__ACTION ITEM__:
Take from the records below each line that holds "Angeles".

__SUPPLIED ENTRIES__:
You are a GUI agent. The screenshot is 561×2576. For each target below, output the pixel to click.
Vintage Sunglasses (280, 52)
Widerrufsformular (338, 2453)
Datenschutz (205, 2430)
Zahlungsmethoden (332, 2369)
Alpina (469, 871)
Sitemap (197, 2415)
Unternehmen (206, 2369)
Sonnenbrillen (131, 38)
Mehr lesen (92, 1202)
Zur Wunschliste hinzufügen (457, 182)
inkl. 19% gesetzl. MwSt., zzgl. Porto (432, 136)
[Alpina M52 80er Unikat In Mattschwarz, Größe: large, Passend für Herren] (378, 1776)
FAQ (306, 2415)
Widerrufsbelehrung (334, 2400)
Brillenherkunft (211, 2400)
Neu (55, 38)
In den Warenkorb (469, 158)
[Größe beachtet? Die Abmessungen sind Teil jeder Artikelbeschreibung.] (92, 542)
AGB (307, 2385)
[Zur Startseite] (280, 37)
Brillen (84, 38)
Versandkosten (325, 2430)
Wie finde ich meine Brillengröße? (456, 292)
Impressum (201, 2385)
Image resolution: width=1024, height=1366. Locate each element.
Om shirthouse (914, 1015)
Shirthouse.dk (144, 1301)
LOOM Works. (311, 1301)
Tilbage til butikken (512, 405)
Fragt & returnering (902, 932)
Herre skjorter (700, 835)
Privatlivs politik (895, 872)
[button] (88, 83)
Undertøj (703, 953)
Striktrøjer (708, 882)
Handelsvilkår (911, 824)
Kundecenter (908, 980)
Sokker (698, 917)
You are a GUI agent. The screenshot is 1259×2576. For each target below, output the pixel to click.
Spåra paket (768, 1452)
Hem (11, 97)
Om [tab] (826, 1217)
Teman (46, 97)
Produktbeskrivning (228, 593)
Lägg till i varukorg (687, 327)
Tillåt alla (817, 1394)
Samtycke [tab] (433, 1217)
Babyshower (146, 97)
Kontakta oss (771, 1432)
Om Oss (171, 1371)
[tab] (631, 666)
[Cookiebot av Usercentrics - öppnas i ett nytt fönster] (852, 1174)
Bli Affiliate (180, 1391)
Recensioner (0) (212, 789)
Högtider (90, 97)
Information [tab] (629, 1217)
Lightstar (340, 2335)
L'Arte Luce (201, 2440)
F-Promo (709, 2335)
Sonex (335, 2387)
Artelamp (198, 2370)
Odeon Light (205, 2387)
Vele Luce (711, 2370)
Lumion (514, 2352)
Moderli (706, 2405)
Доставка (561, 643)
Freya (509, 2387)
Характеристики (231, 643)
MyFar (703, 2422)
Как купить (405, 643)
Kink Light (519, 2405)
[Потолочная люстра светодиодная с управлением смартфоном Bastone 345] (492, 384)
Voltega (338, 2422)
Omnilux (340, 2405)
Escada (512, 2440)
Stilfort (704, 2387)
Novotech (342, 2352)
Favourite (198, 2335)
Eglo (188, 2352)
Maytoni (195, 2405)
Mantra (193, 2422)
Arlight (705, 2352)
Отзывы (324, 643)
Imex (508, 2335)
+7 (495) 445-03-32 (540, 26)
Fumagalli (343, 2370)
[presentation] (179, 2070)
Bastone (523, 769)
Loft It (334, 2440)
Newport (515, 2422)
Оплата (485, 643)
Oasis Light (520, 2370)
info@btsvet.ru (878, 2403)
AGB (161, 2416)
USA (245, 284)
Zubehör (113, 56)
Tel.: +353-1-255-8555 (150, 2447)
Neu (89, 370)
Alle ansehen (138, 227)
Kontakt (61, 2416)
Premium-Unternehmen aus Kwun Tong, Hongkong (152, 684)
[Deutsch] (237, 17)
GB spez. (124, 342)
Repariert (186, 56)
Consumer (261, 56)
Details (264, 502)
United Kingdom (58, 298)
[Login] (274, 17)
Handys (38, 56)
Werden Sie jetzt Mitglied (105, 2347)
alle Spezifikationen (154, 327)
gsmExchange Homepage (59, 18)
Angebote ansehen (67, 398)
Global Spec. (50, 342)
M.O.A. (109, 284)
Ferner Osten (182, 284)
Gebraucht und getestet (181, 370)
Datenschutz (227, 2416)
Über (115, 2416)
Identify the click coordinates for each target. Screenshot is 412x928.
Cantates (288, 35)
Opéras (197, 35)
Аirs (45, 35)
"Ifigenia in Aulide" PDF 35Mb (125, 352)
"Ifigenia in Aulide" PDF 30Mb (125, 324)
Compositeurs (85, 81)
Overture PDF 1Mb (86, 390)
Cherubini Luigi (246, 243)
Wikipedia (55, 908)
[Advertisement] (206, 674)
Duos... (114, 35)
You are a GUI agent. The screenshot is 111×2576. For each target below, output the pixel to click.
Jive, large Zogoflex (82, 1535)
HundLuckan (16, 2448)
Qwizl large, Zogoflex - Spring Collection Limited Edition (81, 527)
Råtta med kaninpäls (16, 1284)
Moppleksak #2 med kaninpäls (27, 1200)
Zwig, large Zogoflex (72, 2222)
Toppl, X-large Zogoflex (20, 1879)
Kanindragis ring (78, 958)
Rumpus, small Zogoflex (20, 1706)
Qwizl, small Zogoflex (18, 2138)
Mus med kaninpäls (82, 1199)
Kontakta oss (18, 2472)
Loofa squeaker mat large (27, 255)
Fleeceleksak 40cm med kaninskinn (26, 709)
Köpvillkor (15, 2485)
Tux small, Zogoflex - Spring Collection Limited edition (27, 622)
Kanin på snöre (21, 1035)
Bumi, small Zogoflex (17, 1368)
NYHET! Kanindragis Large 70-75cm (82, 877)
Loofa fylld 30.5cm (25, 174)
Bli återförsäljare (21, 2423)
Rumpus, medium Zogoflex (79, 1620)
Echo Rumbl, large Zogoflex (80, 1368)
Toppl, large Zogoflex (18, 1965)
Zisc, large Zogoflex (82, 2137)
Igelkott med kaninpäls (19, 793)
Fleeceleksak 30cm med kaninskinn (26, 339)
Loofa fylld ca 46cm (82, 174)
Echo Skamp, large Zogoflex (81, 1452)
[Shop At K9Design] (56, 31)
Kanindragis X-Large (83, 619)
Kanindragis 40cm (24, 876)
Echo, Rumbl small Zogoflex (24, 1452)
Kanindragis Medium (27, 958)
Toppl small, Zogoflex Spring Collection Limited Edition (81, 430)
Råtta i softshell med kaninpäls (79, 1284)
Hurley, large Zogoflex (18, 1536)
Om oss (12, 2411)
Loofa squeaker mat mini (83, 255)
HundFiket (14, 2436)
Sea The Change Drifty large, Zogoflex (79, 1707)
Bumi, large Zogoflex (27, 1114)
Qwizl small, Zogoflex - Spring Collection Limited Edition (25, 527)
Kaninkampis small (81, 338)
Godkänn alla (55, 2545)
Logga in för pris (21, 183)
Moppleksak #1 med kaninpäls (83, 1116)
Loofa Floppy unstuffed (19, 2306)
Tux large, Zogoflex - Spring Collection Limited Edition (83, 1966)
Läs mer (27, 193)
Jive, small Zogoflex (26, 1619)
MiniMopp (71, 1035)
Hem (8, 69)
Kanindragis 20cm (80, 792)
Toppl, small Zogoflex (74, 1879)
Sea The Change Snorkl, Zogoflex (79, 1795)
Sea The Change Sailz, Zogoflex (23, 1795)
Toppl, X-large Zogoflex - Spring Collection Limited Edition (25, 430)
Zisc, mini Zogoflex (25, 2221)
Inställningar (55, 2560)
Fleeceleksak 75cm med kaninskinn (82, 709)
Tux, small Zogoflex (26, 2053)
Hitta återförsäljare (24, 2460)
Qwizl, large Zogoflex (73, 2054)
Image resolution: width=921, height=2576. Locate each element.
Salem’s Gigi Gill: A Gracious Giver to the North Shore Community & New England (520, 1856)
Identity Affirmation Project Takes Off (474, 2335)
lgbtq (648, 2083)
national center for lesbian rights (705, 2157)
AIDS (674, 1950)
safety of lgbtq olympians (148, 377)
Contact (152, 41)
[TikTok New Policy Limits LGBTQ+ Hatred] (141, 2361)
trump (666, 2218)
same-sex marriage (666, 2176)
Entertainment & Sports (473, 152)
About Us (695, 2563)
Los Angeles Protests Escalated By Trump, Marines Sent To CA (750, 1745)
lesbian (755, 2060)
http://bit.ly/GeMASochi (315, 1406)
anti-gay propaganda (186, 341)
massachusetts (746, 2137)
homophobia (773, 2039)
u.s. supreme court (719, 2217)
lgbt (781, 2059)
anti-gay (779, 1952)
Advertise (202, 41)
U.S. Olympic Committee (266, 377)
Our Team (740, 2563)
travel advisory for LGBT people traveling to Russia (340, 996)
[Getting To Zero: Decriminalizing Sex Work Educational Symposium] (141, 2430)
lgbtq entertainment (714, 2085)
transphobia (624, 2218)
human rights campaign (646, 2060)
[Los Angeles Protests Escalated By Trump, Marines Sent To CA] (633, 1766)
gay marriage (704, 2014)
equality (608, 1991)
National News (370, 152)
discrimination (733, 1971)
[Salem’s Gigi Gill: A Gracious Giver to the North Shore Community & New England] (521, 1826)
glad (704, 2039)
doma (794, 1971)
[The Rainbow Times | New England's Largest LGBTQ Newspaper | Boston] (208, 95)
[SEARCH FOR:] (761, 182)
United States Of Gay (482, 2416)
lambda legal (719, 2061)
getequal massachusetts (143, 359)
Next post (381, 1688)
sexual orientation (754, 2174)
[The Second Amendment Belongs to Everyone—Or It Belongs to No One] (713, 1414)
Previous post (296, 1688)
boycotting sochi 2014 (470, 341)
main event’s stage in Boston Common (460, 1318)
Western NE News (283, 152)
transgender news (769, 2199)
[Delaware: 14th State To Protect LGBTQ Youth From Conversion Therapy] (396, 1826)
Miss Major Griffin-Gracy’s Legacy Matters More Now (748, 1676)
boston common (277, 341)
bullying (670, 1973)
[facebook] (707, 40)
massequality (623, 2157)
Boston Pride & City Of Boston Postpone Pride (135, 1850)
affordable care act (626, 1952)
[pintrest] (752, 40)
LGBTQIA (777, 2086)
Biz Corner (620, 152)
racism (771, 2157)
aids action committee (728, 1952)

__TASK ANSWER__:
Los Angeles Protests Escalated By Trump, Marines Sent To CA (750, 1745)
[Los Angeles Protests Escalated By Trump, Marines Sent To CA] (633, 1766)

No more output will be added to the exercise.